Do you know Asana, a collaborative work platform founded by former Google and Facebook employees? The Parisian startup Upstream announces a fundraising of 3 million dollars from Y Combinator, Connect Ventures and around thirty entrepreneurs from notably Algolia, Asana, Framer, Webflow and Alan. Behind this funding lies a thesis that goes against the grain of twenty years of innovation in collaborative software: email has not disappeared and could even become one of the most important infrastructures of the era of AI agents.
Since the beginning of the 2010s, a succession of actors have promised the end of email. First corporate social networks, then Slack, Microsoft Teams or more recently Discord have all defended the same vision: to replace technology deemed slow, rigid and unsuitable for new ways of working.
The results are more nuanced, although instant messaging has established itself in internal exchanges, email remains the main communication protocol between companies. Contracts, applications, customer requests, commercial exchanges, invoices, discussions with partners, suppliers or investors continue to pass through it daily.
For Louis Lecat, co-founder and CEO of Upstream, this reality is precisely the starting point of the company. “It was 11 p.m. The children were sleeping. My wife was in bed. And I was still in my mailbox. » Former product manager at Asana then product manager at Algolia, he then supervised twelve product teams and more than twenty product managers.
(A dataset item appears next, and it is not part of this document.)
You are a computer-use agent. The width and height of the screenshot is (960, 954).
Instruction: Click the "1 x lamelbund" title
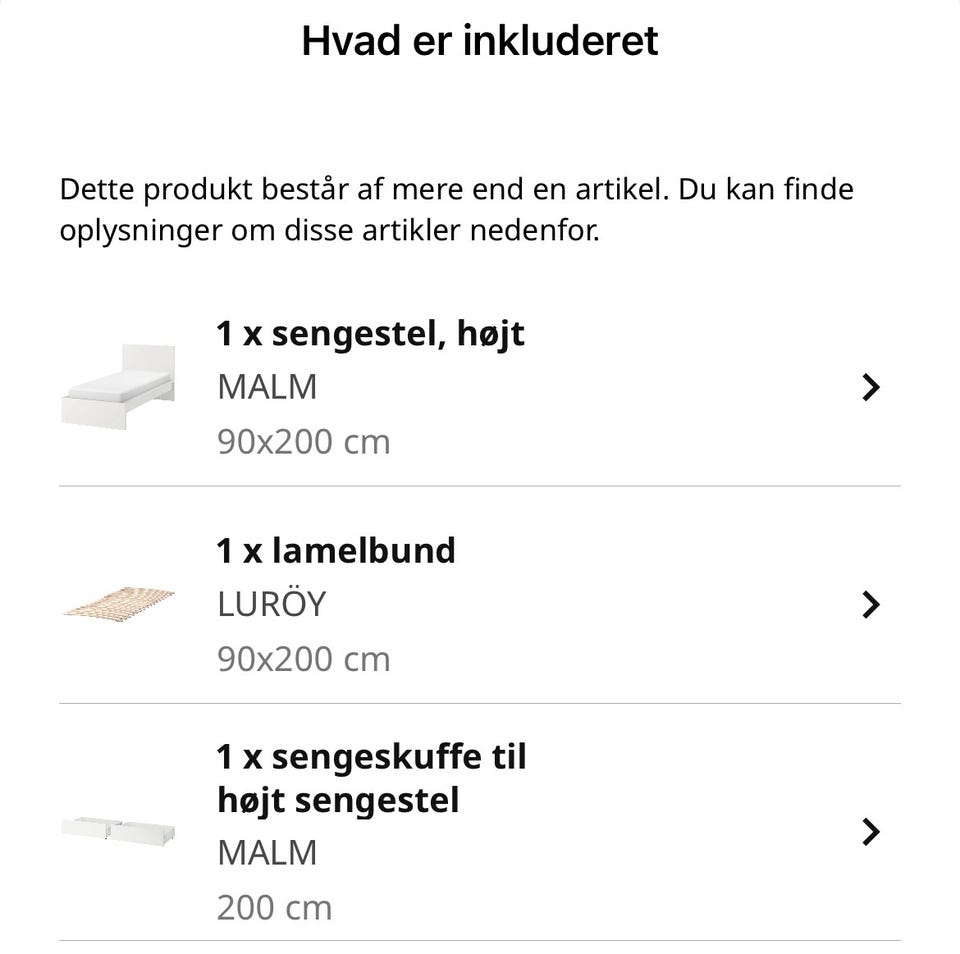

Despite this organization, an increasing part of his time was devoted to sorting messages, searching for context, following up with people or coordinating actions between different teams. “I had become my own assistant,” he sums up.
This observation is far from isolated. According to several studies devoted to knowledge work, executives now devote a significant part of their time to coordination tasks rather than to their core business. As businesses have increased digital tools, they have also increased the volume of information to process, share and contextualize.
It is precisely in this area that Upstream intends to position itself, the startup is developing what it presents as the first mailbox designed for humans and artificial intelligence agents. Unlike the assistants integrated into traditional email clients, which are generally limited to writing responses or summarizing conversations, Upstream seeks to transform the inbox into a shared work environment.
The platform can identify messages that really require action, prepare responses in the user’s editorial style, send reminders, find information in previous exchanges, organize meetings or even coordinate several stakeholders around the same file.
Several thousand users have already tested the product during its private beta phase. Some say they have reduced the daily time spent managing their inbox from more than an hour to around fifteen minutes. But beyond the productivity gain, Upstream defends a more ambitious vision of work assisted by artificial intelligence.
“The future of work is not one person with one assistant. These are teams of people and teams of agents working together,” estimates Louis Lecat.
This approach reflects the current evolution of the generative AI market. After an initial phase focused on the models themselves, players in the sector are now interested in their integration into companies’ operational processes. The question is no longer just whether artificial intelligence can produce a text or answer a question. It consists of determining how several agents can collaborate with several human collaborators within the same workflow.
From this perspective, email has several advantages that are rarely highlighted. It already constitutes a particularly rich context database. Each conversation contains decisions, responsibilities, negotiations, documents and exchanges that structure the daily activity of organizations.
As AI models become accessible to an increasing number of actors, value could gradually shift to environments that can provide this context to agents. The inbox could then become a strategic entry point for new generations of professional software.
This reading partly explains investor interest in Upstream. The roundtable brings together Koen Bok and Jorn van Dijk, founders of Framer, Nicolas Dessaigne and Julien Lemoine, co-founders of Algolia, Linda Tong, CEO of Webflow, Jean-Charles Samuelian-Werve and Charles Gorintin, co-founders of Alan, as well as Roxanne Varza and several leaders from the European technology ecosystem.
The funds raised should allow the company to accelerate the development of its platform, extend its integrations and continue building a product inspired by new software references such as Linear, Arc or Granola.
For the enterprise software industry, the emergence of players like Upstream is above all a signal. Artificial intelligence does not necessarily create new uses. It sometimes leads to rediscovering existing infrastructures and assigning them a new function.
Not only has email survived all attempts to replace it, but the arrival of AI agents could give it a second life.